Bhakti

The most beautiful and most profound emotion we can experience is the sensation of the mystical. It is the sower of all science… To know that what is impenetrable to us really exists, manifesting itself as the lightest wisdom and the most radiant beauty which our dull faculties can comprehend only in their most primitive forms – this knowledge, this feeling, is at the center of true religiousness. The deeply emotional conviction of the presence of a superior reasoning power which is revealed in the incomprehensible universe, form my idea of God.
— Albert Einstein

The simplest translation of bhakti is devotion (not faith, belief, or religion, as many often translate is). Even more accurately, it is the transcendental feeling that comes from deep devotion or pining for Truth or God. It is accompanied by a blissful feeling of sublimation or transcendence. The feeling may last only a few seconds, like the inspiration one might get from reading a piece of elevating poetry, or listening to particular raga/music, or a profound insight into the workings of nature. Like the awe that scientists, yogis, and siddhars felt that inspired their bhakti – enough to make them write scores of inspirational poetry.

It has nothing to do with being religious (nor even what belief system you subscribe to). To use myself as an example, it was only when I hit my mid-30’s that I developed any sense of the word bhakti. Till then, even the most beautiful rendering of bhakti poetry would fail to move me. If you pursue Truth sincerely, eventually you’ll find that it doesn’t become just an intellectual or meditational pursuit, but you’re “engaging your heart” also (i.e. engaging your Atman), in the form of genuine pining, desire, dedication, devotion to seeking the Truth. That’s when bhakti starts taking root, you’ll start appreciating bhakti, and the use of bhakti as your preferred method of divining and diving [into Truth] starts growing on you. So it doesn’t matter where you start, they all complement each other (bhakti vs jnana). It’s still the same act of pursuing Truth, which like any science requires one to hypothesize, experiment, assess, and reformulate. Only the tools of exploration have changed. Instead of using only the mind, this is a direct tap into the Atman, where you’re feeling your way expanding the current limits of your conscious horizon into new territories, making discoveries that cannot be expressed in analytical terms (and if you attempt to do so, your progress not only becomes impeded but regresses). Not to mention any analytical rendering would be as inert as trying to capture the fragrance of a rose on paper.

True bhakti doesn’t make you a zealot of your faith, but transcends and crosses beyond the borders of faith and religion. A genuine bhakti saint of one faith will feel equally exhilarated by the bhakti poetry/literature from other faiths. Like the language of music, bhakti represents a very transcendent religion – a religion of the heart, of self-expression, and self-actualization (as opposed to suppressive doctrinal religions). Bhakti has inspired and motivated tremendous levels of contribution to Hindu culture (poetry, classical music, classical dance forms, temples, puranas, etc.) from across numerous faiths.

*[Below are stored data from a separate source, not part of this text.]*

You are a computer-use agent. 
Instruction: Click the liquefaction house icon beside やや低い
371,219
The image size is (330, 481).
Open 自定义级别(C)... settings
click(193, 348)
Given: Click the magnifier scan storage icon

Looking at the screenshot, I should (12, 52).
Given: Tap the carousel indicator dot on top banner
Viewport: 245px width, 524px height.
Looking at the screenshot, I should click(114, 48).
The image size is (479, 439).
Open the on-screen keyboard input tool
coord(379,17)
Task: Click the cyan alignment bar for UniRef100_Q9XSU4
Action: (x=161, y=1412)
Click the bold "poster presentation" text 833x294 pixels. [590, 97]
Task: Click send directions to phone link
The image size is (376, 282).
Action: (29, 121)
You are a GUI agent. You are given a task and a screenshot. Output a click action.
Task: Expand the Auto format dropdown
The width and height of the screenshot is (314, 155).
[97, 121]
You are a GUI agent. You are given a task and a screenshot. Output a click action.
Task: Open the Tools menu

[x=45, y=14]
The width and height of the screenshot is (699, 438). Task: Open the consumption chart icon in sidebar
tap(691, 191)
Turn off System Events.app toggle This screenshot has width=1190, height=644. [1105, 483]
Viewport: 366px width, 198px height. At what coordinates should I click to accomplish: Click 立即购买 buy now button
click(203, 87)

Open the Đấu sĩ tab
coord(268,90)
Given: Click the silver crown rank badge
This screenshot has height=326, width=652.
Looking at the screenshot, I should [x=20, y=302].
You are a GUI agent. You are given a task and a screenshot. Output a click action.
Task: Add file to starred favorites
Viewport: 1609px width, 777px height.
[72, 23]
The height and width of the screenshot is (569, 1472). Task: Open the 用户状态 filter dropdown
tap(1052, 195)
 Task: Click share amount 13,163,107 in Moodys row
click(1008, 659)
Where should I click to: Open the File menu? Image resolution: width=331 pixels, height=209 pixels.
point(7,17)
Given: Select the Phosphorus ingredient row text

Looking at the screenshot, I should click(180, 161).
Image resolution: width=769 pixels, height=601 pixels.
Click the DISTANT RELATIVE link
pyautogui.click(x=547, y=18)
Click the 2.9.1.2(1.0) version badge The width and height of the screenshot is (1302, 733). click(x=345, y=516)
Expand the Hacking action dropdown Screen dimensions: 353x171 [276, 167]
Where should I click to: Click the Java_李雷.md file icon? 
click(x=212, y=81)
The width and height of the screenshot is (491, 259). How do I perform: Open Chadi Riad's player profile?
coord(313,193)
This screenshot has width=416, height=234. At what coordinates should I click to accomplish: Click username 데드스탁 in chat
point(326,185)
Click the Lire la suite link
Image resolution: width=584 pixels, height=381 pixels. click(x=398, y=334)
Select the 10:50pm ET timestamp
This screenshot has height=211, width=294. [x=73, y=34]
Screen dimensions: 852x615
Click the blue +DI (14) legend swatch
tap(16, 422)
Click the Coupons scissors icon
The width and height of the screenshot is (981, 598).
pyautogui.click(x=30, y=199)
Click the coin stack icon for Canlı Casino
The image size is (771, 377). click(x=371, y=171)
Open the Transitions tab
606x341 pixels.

Like all yoga, I believe bhakti should also be integrative into life, as opposed to something you do only in your puja or temple. The feeling/inspiration that one feels for the divine has to be distilled and transformed to appreciation and admiration for all living things around you – loved ones, friends, acquaintances, strangers, environment. That’s when bhakti really takes root as a yoga, i.e. a tool for evolution, spiritual growth.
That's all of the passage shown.